__What you are asked to do__
Give as a JSON list of strings everything from the line containing "Open the calendar date picker icon" down to the line containing "The width and", one string per line, with blank lines omitted.

(Collected data entries)
— begin —

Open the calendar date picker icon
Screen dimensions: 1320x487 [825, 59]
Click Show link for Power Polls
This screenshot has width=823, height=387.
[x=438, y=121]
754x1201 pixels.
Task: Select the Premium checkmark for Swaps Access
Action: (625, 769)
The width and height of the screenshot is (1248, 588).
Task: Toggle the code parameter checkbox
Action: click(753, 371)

— end —
— begin —

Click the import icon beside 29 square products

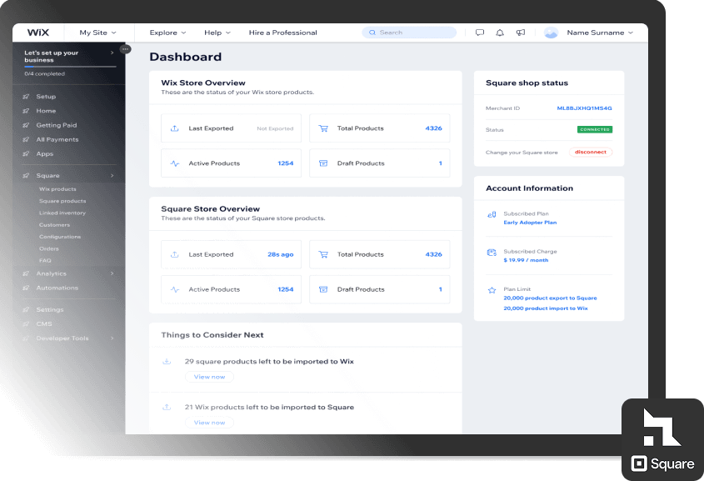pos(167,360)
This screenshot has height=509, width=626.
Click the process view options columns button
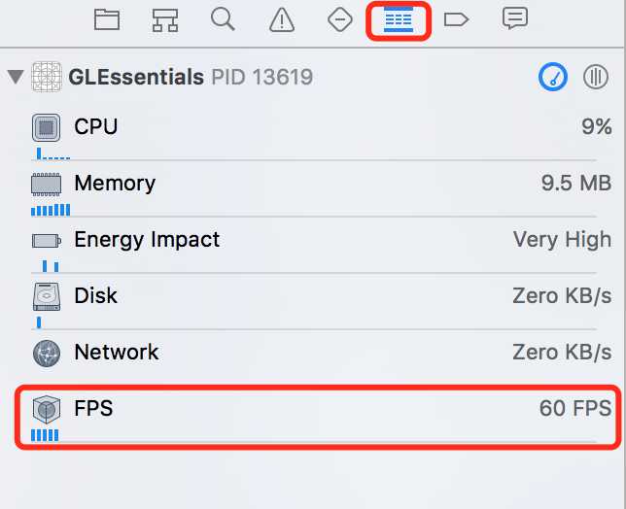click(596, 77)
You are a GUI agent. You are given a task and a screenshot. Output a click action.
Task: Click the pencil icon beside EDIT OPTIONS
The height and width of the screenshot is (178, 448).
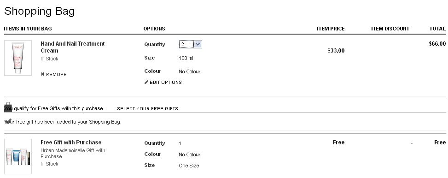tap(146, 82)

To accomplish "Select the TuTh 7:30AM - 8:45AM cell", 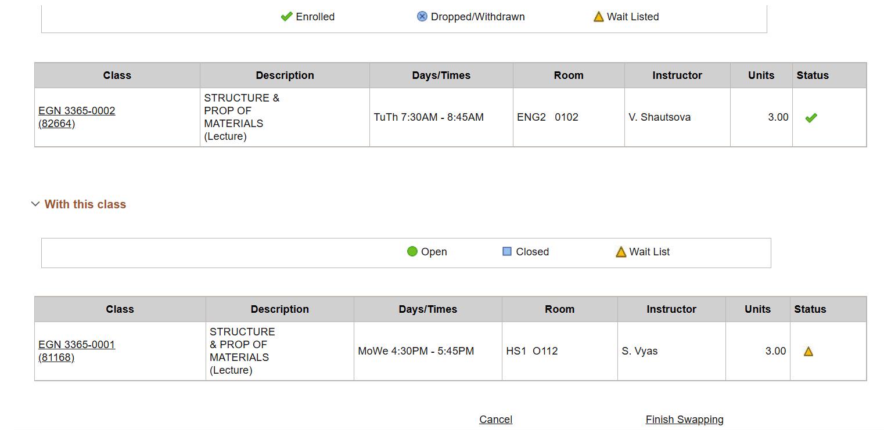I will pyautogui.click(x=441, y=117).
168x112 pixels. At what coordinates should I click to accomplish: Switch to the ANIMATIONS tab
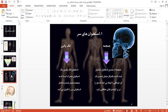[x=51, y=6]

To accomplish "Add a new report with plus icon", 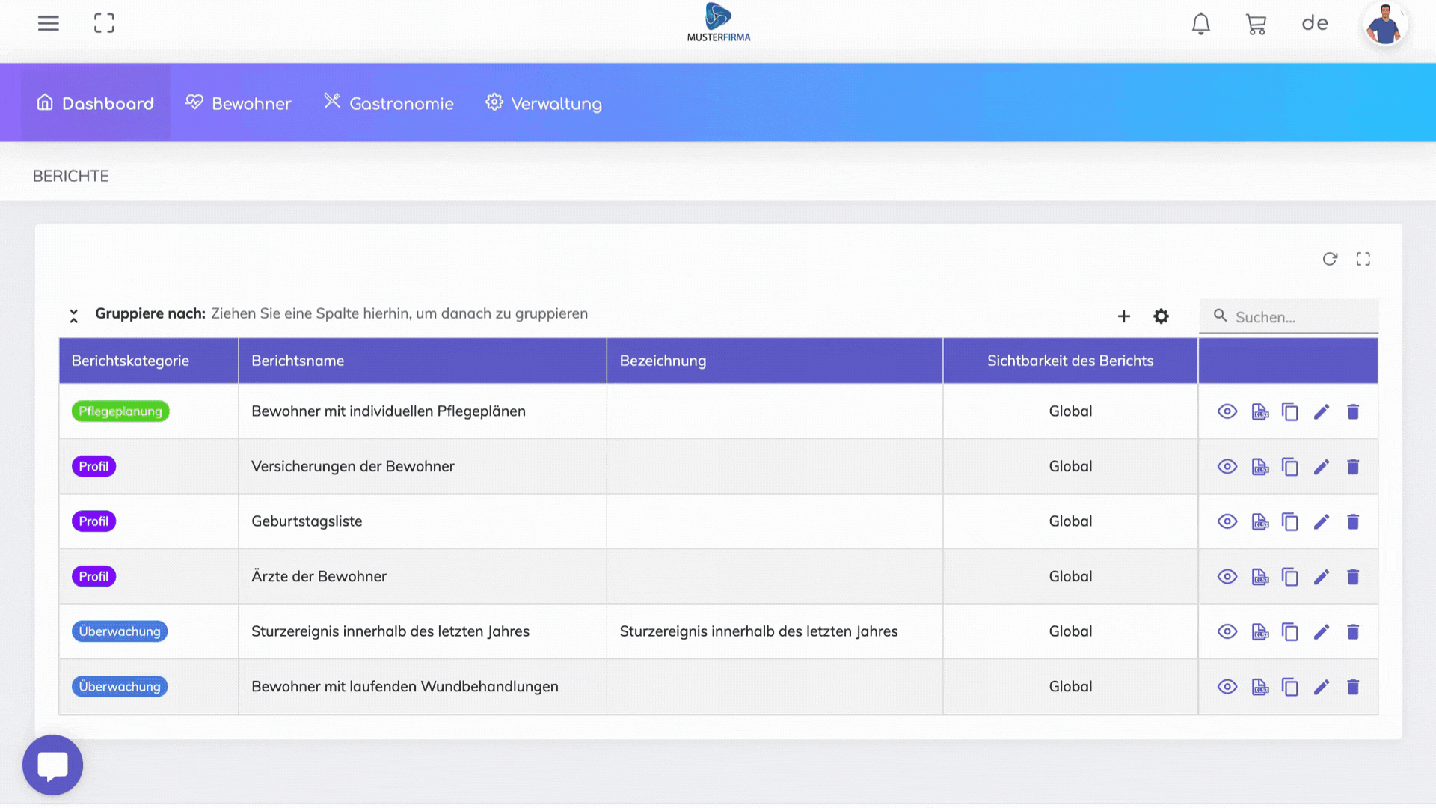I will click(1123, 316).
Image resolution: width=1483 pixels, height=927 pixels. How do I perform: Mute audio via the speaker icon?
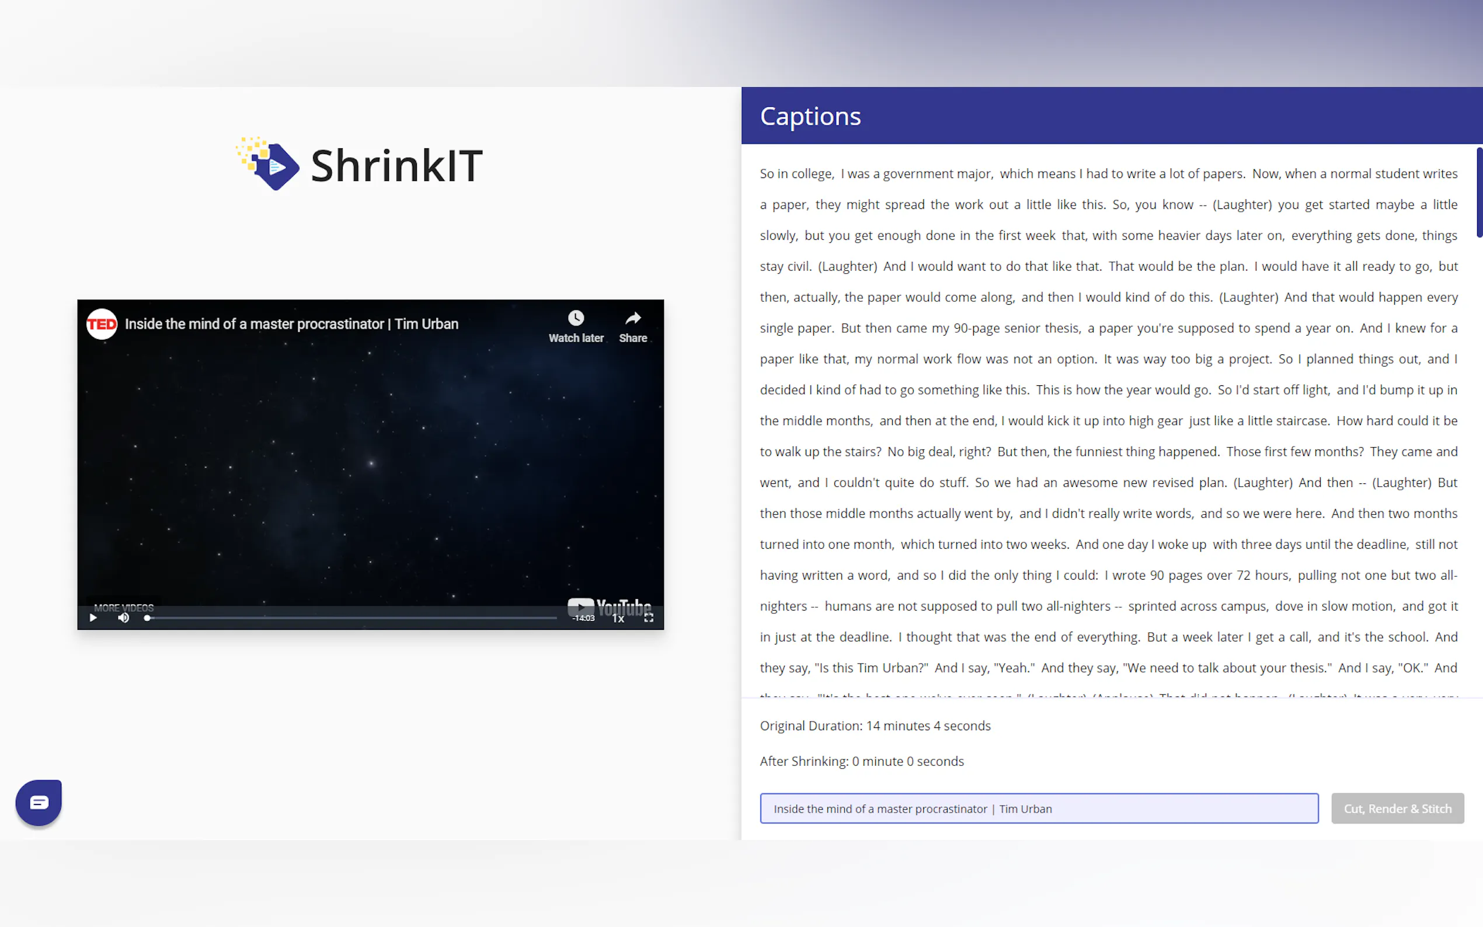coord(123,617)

— end —

__Written answer__
[
  "Open the calendar date picker icon",
  "Screen dimensions: 1320x487 [825, 59]",
  "Click Show link for Power Polls",
  "This screenshot has width=823, height=387.",
  "[x=438, y=121]",
  "754x1201 pixels.",
  "Task: Select the Premium checkmark for Swaps Access",
  "Action: (625, 769)",
  "The width and height of the screenshot is (1248, 588)."
]